調べたユニットは十数年使用している古いもので、水回路に対する特別な対応は施されていない機種でした。しかし、水道水よりかなり汚染が進んでおり、対策の必要性を強く感じたのでした。

残留塩素濃度の低下

2005年の厚労省医薬技術評価総合研究事業報告書の中に歯科ユニットの給水回路における水道水の残留塩素濃度についての報告があります。それによると管理の良いユニットでもエアータービン等の水を15分から30分ほど流し続けないと残留塩素濃度が上がってこないことが分かります。
管理の悪いユニットでは各給水系の水を流し続けて8時間以上経たないと残留塩素濃度が規定値まで上がらないとあります。
これらは、配管内のバイオフィルムが水道水中の塩素を消費するからだと言われており、塩素の消毒効果が全くなくなった雨水のような水が口腔内に注水されていることになります。
日本の水道法施行規則では0.1mg/L (ppm)以上の塩素濃度が必要と規定されているようですが、愛知県の場合は途中の塩素濃度の低下を見越して、最初浄水場からは塩素濃度は0.4~0.5mg/Lに調整され配水されているそうです。3年ほど前、図のような残留塩素系を使用して、自医院の各条件のユニットから排出される水道水の残留塩素濃度を調べてみたことがあります。
────────────────
▶ _課題内容_:
上の歯科ユニットの残留塩素についての抜粋文から、「調べたユニットは十数年使用し」から「値まで上がらないとあります。」までの部分を一字一句変えずに書き写しなさい。 これから示す項目は、上の抜粋文とは関係がありません。

▶ _確認用データ_:
────────────────
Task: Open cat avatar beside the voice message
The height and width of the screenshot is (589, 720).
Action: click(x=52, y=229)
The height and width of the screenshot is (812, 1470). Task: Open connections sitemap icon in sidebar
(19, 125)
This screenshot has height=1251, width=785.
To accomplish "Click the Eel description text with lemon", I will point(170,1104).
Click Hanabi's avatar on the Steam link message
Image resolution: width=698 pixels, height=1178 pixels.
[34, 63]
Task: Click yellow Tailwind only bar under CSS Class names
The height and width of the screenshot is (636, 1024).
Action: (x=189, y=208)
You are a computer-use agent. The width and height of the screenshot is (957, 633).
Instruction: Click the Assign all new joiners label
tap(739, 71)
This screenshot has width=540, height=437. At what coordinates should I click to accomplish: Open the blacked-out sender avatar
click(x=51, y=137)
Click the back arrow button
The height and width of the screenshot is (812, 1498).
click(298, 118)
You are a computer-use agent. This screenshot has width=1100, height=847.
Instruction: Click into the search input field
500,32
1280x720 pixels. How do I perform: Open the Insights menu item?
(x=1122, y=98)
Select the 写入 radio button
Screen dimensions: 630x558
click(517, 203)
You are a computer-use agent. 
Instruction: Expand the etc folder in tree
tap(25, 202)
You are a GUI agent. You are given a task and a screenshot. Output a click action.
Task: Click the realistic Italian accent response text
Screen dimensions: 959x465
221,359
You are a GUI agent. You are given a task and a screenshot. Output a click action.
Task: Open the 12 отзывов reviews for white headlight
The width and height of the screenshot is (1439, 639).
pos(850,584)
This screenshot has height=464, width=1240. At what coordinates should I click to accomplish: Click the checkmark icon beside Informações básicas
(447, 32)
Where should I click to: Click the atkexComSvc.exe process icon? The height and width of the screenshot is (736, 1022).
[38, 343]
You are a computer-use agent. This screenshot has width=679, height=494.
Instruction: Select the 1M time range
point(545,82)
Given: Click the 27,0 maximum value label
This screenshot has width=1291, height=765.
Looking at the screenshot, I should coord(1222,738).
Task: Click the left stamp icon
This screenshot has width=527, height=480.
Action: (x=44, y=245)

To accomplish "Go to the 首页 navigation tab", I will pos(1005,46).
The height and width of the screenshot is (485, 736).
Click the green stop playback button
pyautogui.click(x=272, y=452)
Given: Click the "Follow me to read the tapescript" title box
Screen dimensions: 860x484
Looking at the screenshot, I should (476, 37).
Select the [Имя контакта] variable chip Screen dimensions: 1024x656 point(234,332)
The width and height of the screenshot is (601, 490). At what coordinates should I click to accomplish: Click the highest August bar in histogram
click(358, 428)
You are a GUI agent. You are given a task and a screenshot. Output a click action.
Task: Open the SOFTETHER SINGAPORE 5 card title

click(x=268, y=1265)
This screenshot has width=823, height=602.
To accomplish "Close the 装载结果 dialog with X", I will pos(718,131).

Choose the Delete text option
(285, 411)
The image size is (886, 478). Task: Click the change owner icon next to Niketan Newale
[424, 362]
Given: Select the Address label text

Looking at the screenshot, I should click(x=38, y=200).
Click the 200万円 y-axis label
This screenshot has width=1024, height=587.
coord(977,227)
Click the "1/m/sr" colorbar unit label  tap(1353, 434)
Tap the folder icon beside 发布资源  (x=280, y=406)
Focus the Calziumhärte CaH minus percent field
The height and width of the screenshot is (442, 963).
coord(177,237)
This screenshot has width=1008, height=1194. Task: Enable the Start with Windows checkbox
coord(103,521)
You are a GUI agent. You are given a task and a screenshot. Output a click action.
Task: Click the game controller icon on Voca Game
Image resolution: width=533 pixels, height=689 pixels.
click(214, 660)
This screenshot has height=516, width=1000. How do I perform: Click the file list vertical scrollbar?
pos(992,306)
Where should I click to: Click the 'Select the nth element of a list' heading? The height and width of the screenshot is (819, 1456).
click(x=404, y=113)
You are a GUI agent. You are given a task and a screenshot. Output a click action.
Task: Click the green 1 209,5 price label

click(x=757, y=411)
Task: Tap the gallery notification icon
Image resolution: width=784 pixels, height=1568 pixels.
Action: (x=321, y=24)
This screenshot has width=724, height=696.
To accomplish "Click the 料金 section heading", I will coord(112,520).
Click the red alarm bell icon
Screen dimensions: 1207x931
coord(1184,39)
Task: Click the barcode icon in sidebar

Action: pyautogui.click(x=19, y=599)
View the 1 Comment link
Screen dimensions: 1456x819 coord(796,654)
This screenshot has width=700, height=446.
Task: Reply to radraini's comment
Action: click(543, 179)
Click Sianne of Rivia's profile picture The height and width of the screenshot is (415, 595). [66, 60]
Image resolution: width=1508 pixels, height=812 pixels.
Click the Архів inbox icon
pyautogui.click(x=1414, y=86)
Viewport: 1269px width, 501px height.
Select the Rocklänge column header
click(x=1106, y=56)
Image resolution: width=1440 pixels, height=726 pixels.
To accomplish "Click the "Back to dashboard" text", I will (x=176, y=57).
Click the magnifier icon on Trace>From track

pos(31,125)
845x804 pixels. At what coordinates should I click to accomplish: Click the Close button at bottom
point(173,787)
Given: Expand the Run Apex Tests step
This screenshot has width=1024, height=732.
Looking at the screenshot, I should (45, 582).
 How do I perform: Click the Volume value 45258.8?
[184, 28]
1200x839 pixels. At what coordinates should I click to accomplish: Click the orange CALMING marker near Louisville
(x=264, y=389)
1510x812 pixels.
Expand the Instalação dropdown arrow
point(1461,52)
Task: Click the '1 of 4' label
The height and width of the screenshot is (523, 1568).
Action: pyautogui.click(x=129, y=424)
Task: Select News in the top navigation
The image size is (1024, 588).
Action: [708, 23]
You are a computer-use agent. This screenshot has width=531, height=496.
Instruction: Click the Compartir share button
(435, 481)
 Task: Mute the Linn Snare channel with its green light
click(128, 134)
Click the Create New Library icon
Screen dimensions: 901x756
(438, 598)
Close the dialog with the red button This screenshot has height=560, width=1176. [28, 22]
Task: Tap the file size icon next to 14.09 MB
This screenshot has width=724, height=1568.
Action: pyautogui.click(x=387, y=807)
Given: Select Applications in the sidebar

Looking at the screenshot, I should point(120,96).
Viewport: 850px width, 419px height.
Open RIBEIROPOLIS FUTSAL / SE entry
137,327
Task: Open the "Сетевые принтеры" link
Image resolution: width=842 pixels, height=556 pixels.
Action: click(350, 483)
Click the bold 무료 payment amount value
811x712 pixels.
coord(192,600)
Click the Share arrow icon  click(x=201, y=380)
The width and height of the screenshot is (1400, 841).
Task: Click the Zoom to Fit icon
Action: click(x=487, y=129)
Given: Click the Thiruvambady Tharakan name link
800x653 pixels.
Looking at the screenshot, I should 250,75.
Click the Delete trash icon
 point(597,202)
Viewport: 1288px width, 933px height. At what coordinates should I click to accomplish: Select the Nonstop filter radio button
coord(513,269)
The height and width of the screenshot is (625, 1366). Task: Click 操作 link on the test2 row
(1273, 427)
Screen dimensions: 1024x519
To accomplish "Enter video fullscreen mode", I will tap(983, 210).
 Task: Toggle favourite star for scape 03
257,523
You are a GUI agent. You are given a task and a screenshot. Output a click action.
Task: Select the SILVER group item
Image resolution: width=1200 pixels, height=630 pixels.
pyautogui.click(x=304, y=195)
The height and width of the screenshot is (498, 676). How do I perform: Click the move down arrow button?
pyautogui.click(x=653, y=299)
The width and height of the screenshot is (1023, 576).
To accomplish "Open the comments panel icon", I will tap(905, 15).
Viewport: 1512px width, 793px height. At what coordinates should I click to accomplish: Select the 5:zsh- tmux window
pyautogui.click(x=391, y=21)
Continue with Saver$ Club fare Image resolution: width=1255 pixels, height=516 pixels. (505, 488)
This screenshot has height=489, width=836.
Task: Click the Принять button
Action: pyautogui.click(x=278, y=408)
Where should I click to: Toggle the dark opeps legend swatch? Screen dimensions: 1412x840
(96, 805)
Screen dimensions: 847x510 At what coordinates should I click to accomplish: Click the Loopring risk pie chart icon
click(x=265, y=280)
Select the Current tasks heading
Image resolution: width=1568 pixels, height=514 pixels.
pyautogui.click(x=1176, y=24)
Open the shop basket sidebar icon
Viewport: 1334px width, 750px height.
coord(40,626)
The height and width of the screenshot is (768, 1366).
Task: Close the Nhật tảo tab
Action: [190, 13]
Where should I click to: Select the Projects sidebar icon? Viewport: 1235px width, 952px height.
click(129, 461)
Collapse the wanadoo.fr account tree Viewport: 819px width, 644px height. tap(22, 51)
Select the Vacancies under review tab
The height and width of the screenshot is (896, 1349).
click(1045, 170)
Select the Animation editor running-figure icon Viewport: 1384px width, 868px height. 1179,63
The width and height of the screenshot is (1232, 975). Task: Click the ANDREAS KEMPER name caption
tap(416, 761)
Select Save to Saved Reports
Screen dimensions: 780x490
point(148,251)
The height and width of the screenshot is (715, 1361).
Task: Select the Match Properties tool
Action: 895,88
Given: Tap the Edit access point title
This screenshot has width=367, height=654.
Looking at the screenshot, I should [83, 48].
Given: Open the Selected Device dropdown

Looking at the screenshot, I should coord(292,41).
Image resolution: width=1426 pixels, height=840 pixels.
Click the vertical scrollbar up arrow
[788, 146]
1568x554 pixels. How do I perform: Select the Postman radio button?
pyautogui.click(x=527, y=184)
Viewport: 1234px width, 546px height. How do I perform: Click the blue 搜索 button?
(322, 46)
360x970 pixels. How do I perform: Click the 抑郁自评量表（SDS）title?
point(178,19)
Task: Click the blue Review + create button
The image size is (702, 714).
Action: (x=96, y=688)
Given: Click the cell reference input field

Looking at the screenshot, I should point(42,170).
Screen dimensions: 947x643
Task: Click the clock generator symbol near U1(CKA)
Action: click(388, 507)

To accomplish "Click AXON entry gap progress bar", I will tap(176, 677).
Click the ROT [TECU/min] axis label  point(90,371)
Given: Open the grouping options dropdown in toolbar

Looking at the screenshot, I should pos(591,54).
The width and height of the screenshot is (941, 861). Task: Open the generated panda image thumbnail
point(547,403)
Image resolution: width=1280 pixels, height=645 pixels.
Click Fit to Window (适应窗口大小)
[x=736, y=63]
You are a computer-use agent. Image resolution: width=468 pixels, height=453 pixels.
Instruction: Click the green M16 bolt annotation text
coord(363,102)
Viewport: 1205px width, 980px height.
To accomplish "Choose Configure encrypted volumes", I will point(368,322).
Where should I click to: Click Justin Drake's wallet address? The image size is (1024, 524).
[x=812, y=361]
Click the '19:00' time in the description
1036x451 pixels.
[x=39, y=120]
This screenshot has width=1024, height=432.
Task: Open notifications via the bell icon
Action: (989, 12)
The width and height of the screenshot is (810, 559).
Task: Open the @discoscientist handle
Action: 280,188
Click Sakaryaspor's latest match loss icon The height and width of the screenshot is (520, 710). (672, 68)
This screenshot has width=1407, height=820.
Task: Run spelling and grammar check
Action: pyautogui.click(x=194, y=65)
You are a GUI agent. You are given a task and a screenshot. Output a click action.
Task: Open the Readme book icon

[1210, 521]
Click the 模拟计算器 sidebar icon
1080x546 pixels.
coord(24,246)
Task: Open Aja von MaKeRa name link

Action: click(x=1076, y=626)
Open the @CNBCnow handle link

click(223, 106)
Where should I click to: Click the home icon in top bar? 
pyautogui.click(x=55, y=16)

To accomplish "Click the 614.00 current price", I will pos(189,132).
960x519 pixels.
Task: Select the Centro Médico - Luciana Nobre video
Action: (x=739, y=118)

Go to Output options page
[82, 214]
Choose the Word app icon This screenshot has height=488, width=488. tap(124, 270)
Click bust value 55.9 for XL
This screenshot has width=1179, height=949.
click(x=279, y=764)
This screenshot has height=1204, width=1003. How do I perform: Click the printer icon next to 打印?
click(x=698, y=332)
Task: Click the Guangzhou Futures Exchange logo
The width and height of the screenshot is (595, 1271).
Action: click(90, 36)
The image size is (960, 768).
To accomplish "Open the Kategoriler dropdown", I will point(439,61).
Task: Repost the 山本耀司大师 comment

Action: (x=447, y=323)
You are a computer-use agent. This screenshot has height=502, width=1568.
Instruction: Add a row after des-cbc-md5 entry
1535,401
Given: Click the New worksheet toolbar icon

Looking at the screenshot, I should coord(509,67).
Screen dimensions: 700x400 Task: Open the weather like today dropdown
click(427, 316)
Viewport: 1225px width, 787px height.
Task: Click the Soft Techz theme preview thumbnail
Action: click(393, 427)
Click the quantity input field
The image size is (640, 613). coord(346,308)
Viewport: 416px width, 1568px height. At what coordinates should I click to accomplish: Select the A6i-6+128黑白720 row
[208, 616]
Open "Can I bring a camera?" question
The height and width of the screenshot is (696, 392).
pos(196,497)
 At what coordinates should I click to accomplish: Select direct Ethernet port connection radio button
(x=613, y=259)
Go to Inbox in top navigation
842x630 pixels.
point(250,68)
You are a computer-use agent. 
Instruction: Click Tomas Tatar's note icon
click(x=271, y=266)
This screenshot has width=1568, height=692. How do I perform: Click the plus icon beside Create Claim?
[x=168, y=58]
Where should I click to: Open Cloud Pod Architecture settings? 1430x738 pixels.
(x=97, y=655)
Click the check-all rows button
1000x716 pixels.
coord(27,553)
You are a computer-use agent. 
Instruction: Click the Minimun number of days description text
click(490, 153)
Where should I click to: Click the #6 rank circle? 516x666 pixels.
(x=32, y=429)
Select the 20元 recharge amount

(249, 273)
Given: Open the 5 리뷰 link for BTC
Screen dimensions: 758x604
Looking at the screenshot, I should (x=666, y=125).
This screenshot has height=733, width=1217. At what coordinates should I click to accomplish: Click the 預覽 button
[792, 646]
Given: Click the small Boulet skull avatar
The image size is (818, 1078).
────────────────
▶ _解答_:
調べたユニットは十数年使用している古いもので、水回路に対する特別な対応は施されていない機種でした。しかし、水道水よりかなり汚染が進んでおり、対策の必要性を強く感じたのでした。

残留塩素濃度の低下

2005年の厚労省医薬技術評価総合研究事業報告書の中に歯科ユニットの給水回路における水道水の残留塩素濃度についての報告があります。それによると管理の良いユニットでもエアータービン等の水を15分から30分ほど流し続けないと残留塩素濃度が上がってこないことが分かります。
管理の悪いユニットでは各給水系の水を流し続けて8時間以上経たないと残留塩素濃度が規定値まで上がらないとあります。